Brazilian politician

Antônio Coelho de Sá e Albuquerque was a Brazilian landowner, lawyer and politician who was notable for being one of the main figures of the Christie Question as well as the governor of several Brazilian states.

==Biography==
Antônio Coelho de Sá e Albuquerque was born in Muribeca, Sergipe, on October 18, 1821, the son of Commander Lourenço de Sá e Albuquerque and Mariana de Sá e Albuquerque. He was the brother of Lourenço de Sá e Albuquerque, Viscount of Guararapes. His family was one of the main ones in Pernambuco and were owners of several sugar mills.

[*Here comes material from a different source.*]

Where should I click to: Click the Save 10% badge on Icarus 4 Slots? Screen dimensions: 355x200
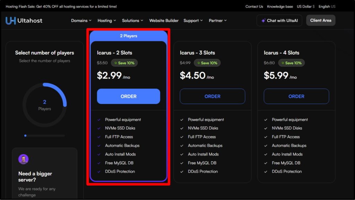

Coelho was a graduate of the Recife Law School and an important landowner as he began leaning towards a political career. He was a national deputy for Pernambuco in the Legislative Assemblies of the periods 1853-1856, 1857-1860, 1861-1862 and 1864-1865 and a national senator representing Pernambuco from May 13, 1865 to February 22, 1868.

He was president of the province of the State of Paraíba from July 3, 1851 to April 29, 1853 and introduced a mandate during which he implemented the use of the plow. Shortly after taking office, in August 1851, he presented an extensive and detailed plan of public works. The difficulties encountered in its execution led to extensive reforms in the construction system in the province.

He was president of Alagoas on three occasions: from October 13 to May 4, 1855, from October 29, 1855 to May 11, 1856, and from October 24, 1856 to April 13, 1857 . During his tenures he had the chapel of the Nossa Senhora da Piedade cemetery built and a lazaretto for people with cholera.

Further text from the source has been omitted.